The bill of exceptions in such particular recites: The agent or operator of the Western Union Telegraph Company at Logan, Utah, a witness called by the state, testified that he received a telegram, Exhibit A (which, as stated in the prevailing opinion, is not in the record), from Los Angeles and caused it to be delivered to C.M. Hammond, the accuser, in Cache county, Utah, to whom the telegram was directed; that in response to the telegram Hammond came into the Logan office and deposited $142 in currency, and requested the witness to transfer the same by telegraph to Joseph Hammond (his son) at Los Angeles; and that in pursuance thereof the telegram company at Los Angeles issued its draft which was, at Los Angeles, by it, delivered to the defendant, who pretended to be Joseph Hammond. C.M. Hammond, also a witness for the state, testified that he received the telegram which he believed to be genuine and to be from his son, Joseph, who was then residing at San Francisco, and that in pursuance of the request in the telegram he deposited $142 with the telegraph company at Logan and requested that it be sent without identification; that after doing so and going home and talking the matter over with his wife he grew a little suspicious and wondered *Page 329 
whether or not it could have been a fraud, but decided to let it go. The accused, on receiving the draft at Los Angeles, attempted there to cash it at a bank, but failed to get the cash because he was not able to identify himself as the payee of the draft, and thereupon he took the draft back to the telegraph office at Los Angeles, where he indorsed it to the company and there obtained the money called for by the draft.
When goods are delivered to a common carrier for transportation, it, of course, is manifest that such particular goods are to be transported and delivered to the consignee and not some mere evidence or token upon which, when presented, goods of like kind in quantity and quality may be obtained elsewhere; and, further, and of more importance, the title and right of possession of the particular goods or chattels so delivered to the carrier pass from the consignor and vest not in the carrier, but in the consignee.
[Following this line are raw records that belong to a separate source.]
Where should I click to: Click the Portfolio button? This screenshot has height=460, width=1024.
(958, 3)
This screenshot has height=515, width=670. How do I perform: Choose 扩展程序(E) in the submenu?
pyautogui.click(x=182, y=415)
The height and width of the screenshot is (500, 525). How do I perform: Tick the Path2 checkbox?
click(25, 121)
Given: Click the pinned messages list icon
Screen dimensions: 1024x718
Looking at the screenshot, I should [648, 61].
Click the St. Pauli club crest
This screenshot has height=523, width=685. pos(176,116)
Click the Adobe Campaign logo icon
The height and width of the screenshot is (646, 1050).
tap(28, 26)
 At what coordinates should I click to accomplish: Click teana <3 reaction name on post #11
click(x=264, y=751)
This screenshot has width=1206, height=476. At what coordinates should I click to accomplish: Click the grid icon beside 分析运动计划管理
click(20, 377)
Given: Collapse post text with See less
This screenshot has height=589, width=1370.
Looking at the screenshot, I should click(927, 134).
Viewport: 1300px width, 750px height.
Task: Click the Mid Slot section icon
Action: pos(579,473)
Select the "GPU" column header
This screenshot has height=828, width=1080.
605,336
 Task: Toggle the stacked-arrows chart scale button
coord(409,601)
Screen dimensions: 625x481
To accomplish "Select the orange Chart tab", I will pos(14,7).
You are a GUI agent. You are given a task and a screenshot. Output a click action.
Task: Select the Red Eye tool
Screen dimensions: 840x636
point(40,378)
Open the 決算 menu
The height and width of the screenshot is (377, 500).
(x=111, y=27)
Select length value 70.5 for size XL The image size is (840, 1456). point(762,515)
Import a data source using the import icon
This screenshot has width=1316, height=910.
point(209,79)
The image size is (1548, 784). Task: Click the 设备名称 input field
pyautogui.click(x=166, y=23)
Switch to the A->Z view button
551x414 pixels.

Certainly no one would contend that if one in Los Angeles, by false pretenses or by some fraudulent scheme or plan, by mail or otherwise, ordered goods from another in another state, and such other, instead of shipping goods so ordered, transmitted to the accused some token, upon the presentation of which to a warehouse or wholesaler at Los Angeles the ordered goods were there obtained, the accused obtained them at any place except at Los Angeles. When C.M. Hammond, the accuser, paid over to and deposited with the telegraph company at Logan the $142 in money, it of course is manifest that such particular money or any money was not, nor was anything, to be physically transported or transmitted; and, in the very nature of things, money by telegraph is not transmitted as are goods or chattels, nor does the title to the money paid over to or deposited with the telegraph company vest in the person to whom it is to be paid, but vests in the company. In transmitting money by wire, as we say, the telegraph company does what it here did, but issues its check or draft to some designated person, or, if it chooses, pays him in money. But the money so paid to or deposited with the company becomes the money and property of the *Page 330 
company, just as money deposited by one in a bank becomes the money of the bank, and the company or bank becoming a mere debtor or obligor to repay it either to the depositor or to some one designated by him, and, when it is paid, it is paid as it here was, out of its own funds. In other words, the relation so created is not one of agency, but that of an independent contractor. When the money was so paid to the telegraph company, it either, by an express or an implied contract, agreed to pay an equivalent amount of money at Los Angeles to the son of the depositor, the person designated to whom it was to be paid, and, upon the company's failure so to do, it became liable either to the depositor or to the person to whom it was to be paid. But such liability would not rest on the theory that the company was the agent of either the depositor or of the person to whom the money was to be paid, but on the theory of a breach of its contractual obligation to pay the money as it either expressly or by implication had agreed to do. The depositor, having paid the money to the telegraph company at Logan, let it be assumed he there lost it. The question, however, is not, Where did the accuser lose it, but, When and where did the accused obtain it? Had the money, after it was deposited with or paid over to the company at Logan there, been lost or destroyed it is clear that the loss would have been that of the company, and in such case its contractual obligation, regardless of the loss, was the same after the loss as before the loss — to pay at Los Angeles to the designated person the amount of money received by it — and that the accused, within the meaning of the statute, did not receive the money, did not obtain it, until the company's draft at Los Angeles was delivered to him and was negotiated or cashed by him, or at least not until the draft was delivered to him, for until then he had not received, acquired, or obtained anything. It is to illustrate and support such proposition that the cases of defendant are cited. In the prevailing opinion it is said that in some of the cases cited by him it did not appear that the question of agency was involved. Of course not. I do not think it is here involved. *Page 331 
The question here is not one of agency, but one of, Where did the accused obtain the money? No case is cited involving facts or a situation similar to those here involved which holds that the telegraph company became the agent of the sendee or of the person to whom the money deposited was to be transmitted. Because of the cases holding there is an agency under a consignment of goods to a carrier for transportation and that the carrier becomes the agent of the consignee, the conclusion is reached that the telegraph company here must have been or was the agent of the accused. For the reasons already stated, and because of entirely different facts and of an entirely different situation, I think such a conclusion is not justified, and, because the claimed agency may exist in the one instance, it does not follow that it existed in the other.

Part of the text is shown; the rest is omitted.